Go line by line through the records below. Copy whichever lines contain the string "Image".

> **Data**:
****************
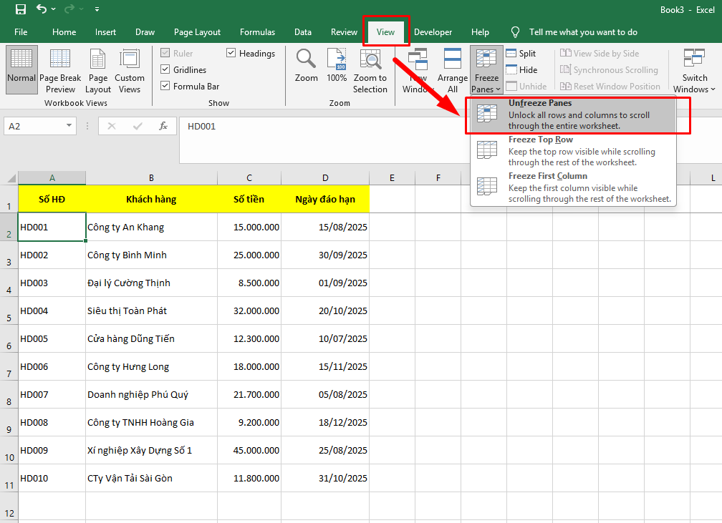Screen dimensions: 722x523
Task: Switch to the Data ribbon tab
Action: click(x=302, y=31)
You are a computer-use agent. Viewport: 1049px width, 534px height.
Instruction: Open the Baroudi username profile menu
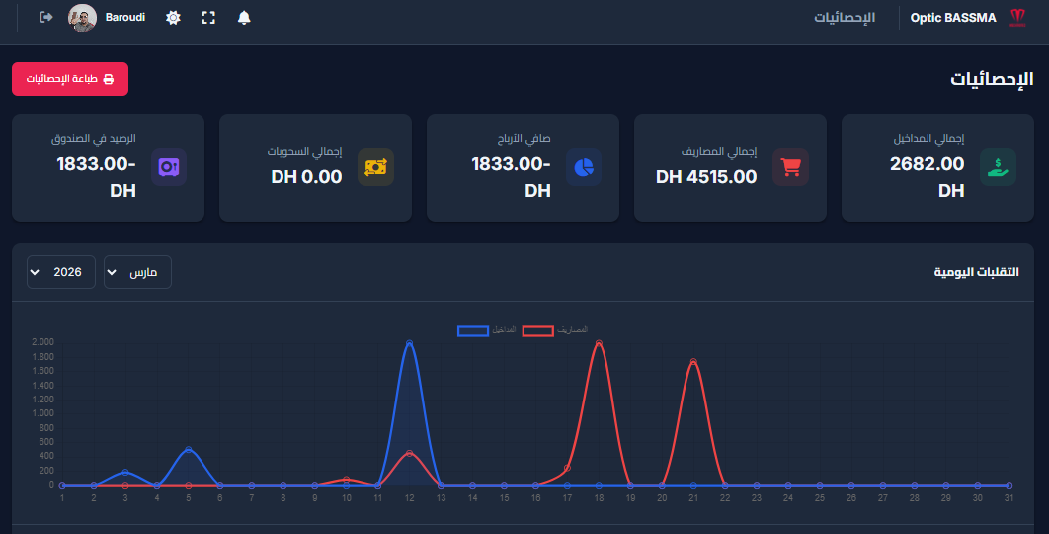[125, 18]
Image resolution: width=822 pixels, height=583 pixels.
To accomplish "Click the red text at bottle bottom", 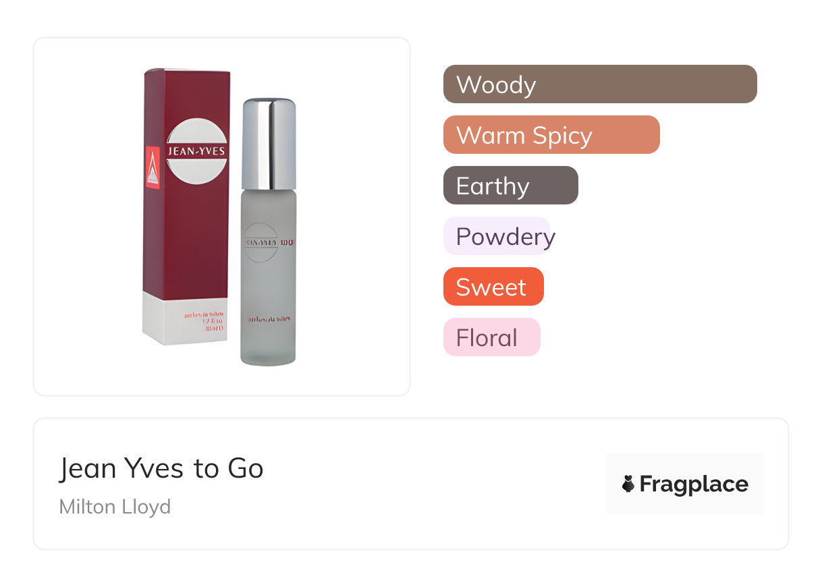I will click(x=268, y=318).
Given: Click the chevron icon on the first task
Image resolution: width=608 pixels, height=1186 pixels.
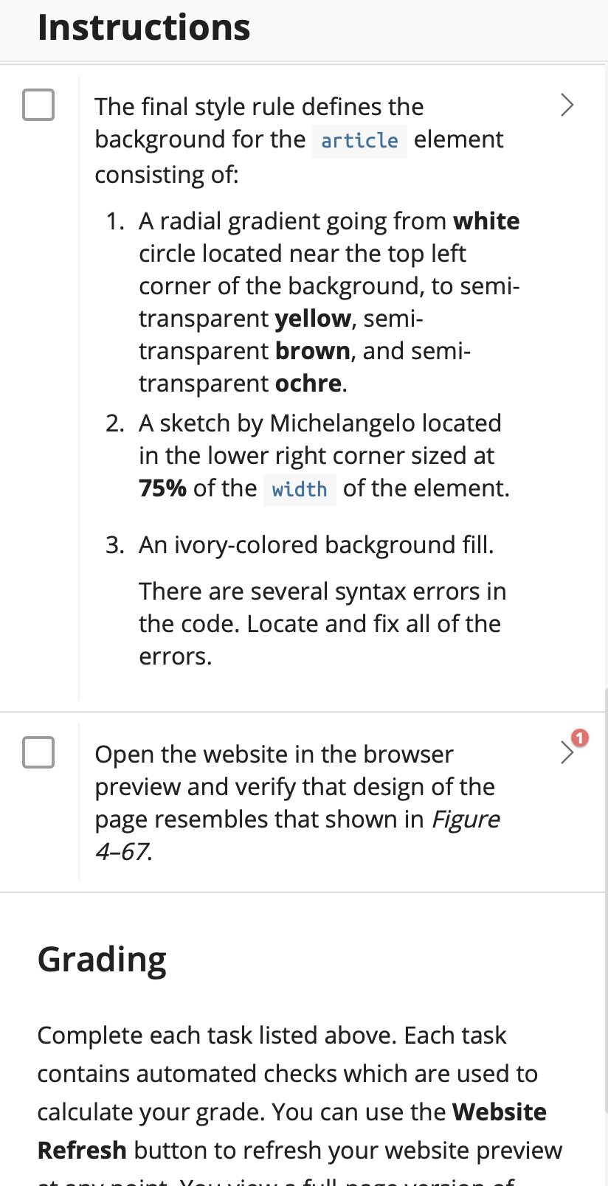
****************
> **Result of this task**:
Image resolution: width=822 pixels, height=583 pixels.
Image resolution: width=608 pixels, height=1186 pixels.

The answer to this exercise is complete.